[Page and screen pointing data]
◆ ◆ ◆

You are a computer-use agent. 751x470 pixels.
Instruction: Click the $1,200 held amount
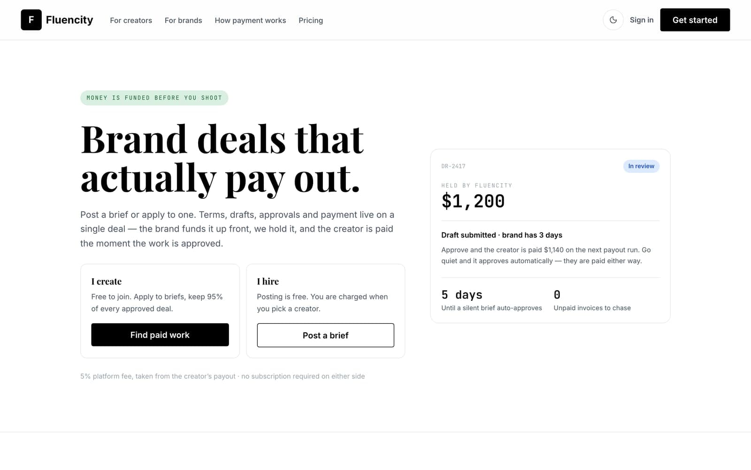(x=473, y=201)
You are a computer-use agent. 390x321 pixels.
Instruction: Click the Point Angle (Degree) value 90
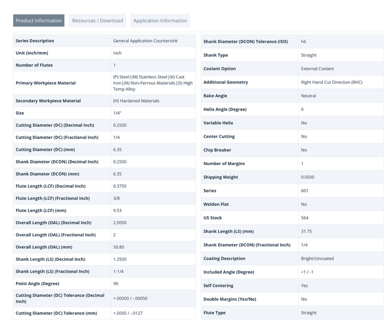click(x=116, y=284)
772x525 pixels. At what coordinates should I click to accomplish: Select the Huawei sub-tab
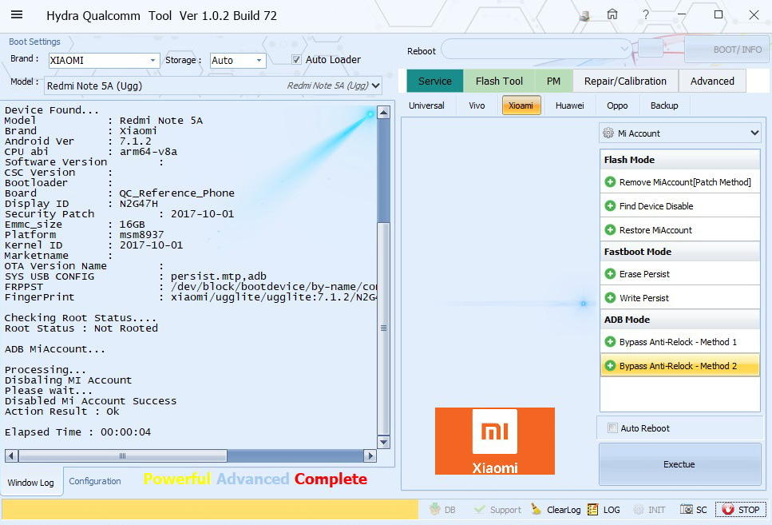[x=569, y=105]
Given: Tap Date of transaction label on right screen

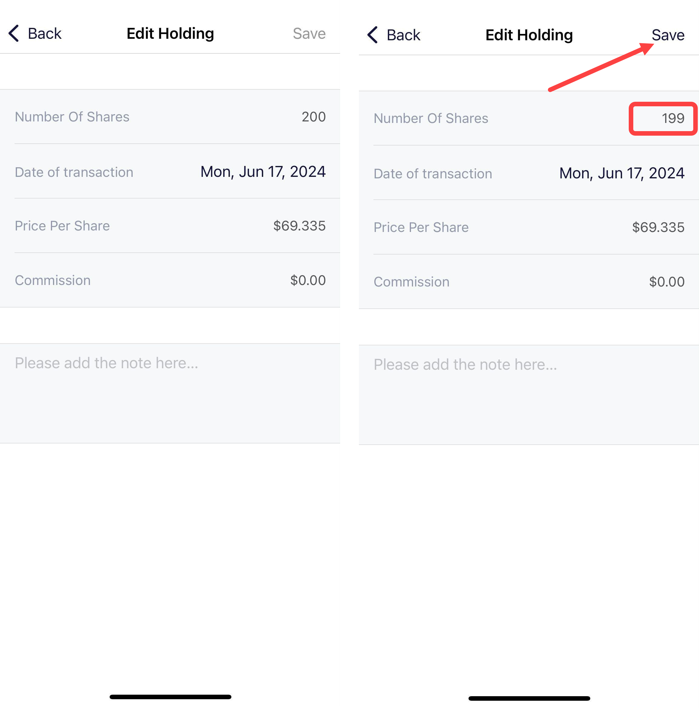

◆ ◆ ◆

_EXERCISE TASK_
Reproduce every line of the material above, requests included, scaling each coordinate in the answers by 1.45 and rounding to whole numbers, with halves rounded up. Leave the pictures out.

_ANSWER BELOW_
You are a computer-use agent. 751x470 pixels.
Instruction: Click the $1,200 held amount
(x=686, y=291)
You are a computer-use agent. 390x321 pixels.
Instruction: Click the Point Angle (Degree) value 90
click(x=168, y=412)
772x525 pixels. At what coordinates should I click to accomplish: Select the Huawei sub-tab
[x=825, y=152]
Given: Tap Date of transaction label on right screen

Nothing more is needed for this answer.